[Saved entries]

........

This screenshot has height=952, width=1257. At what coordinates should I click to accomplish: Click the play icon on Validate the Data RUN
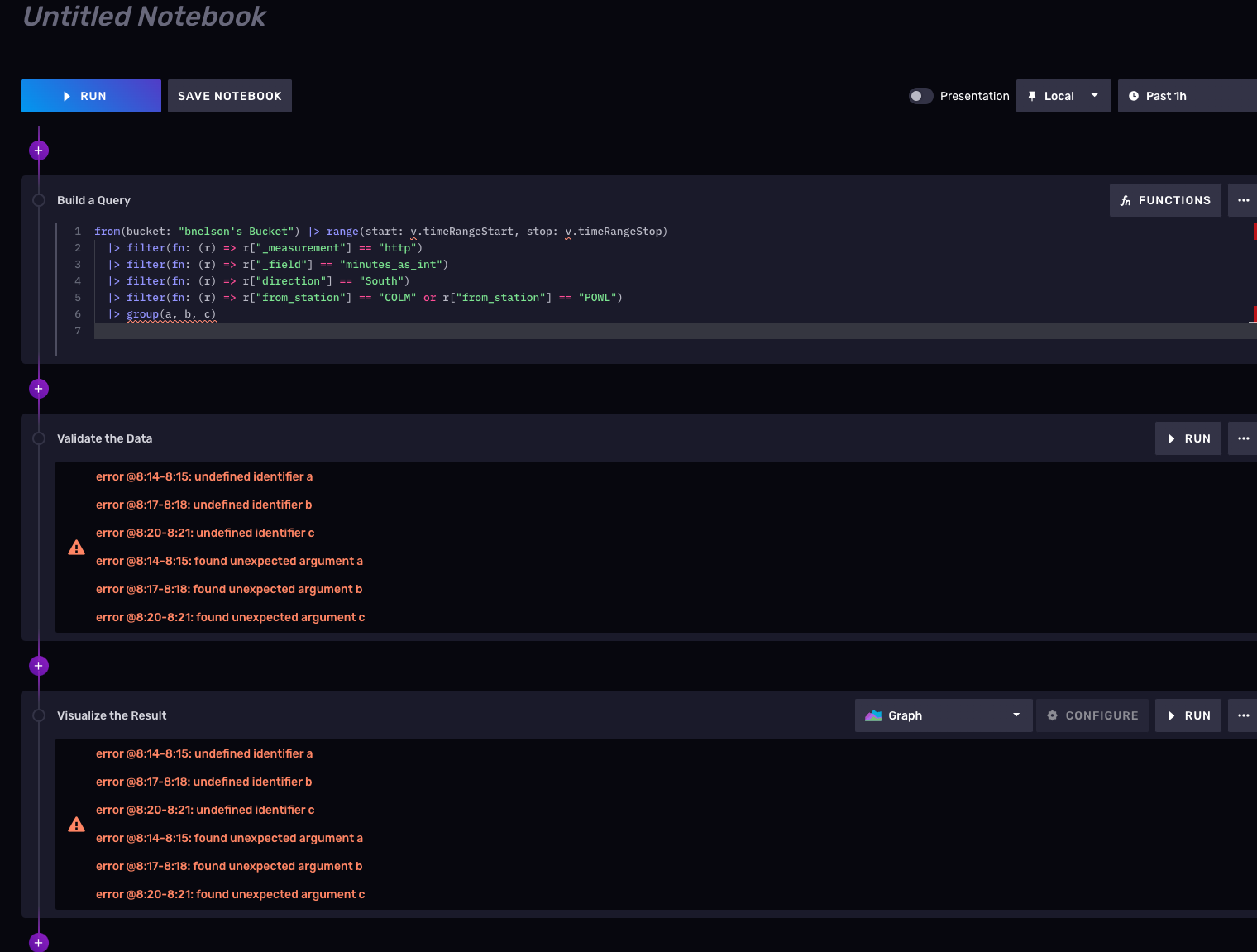tap(1171, 438)
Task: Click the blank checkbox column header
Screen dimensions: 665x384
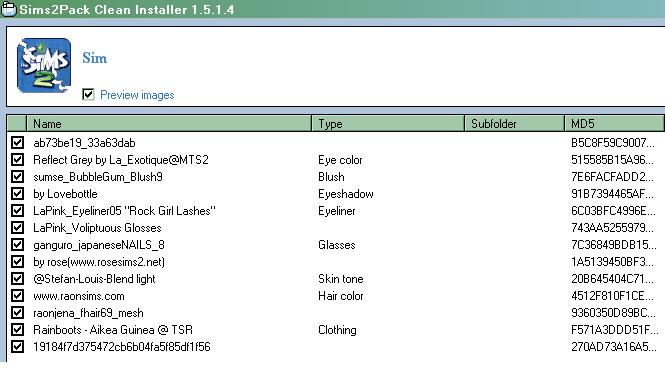Action: point(17,123)
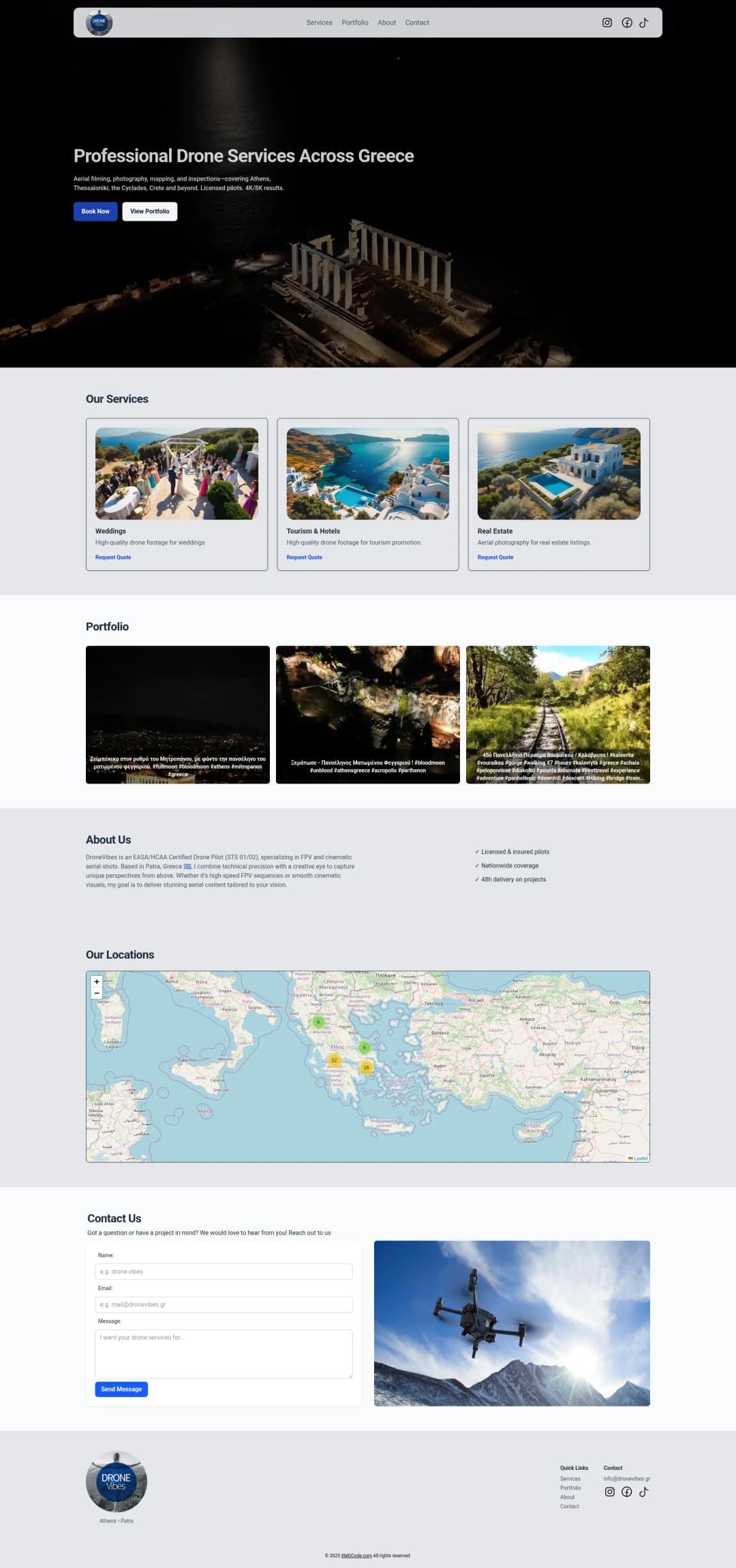The image size is (736, 1568).
Task: Open the railway tracks portfolio thumbnail
Action: pyautogui.click(x=557, y=714)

........

● What this task involves
Quote, without alteration, the lines running from the line containing "Task: Click the blank checkbox column header" to the last line of the entries, and include no pictures.

● Expected output
Task: Click the blank checkbox column header
Screen dimensions: 665x384
Action: point(17,123)
The image size is (736, 1568).
Task: Open the railway tracks portfolio thumbnail
Action: pyautogui.click(x=557, y=714)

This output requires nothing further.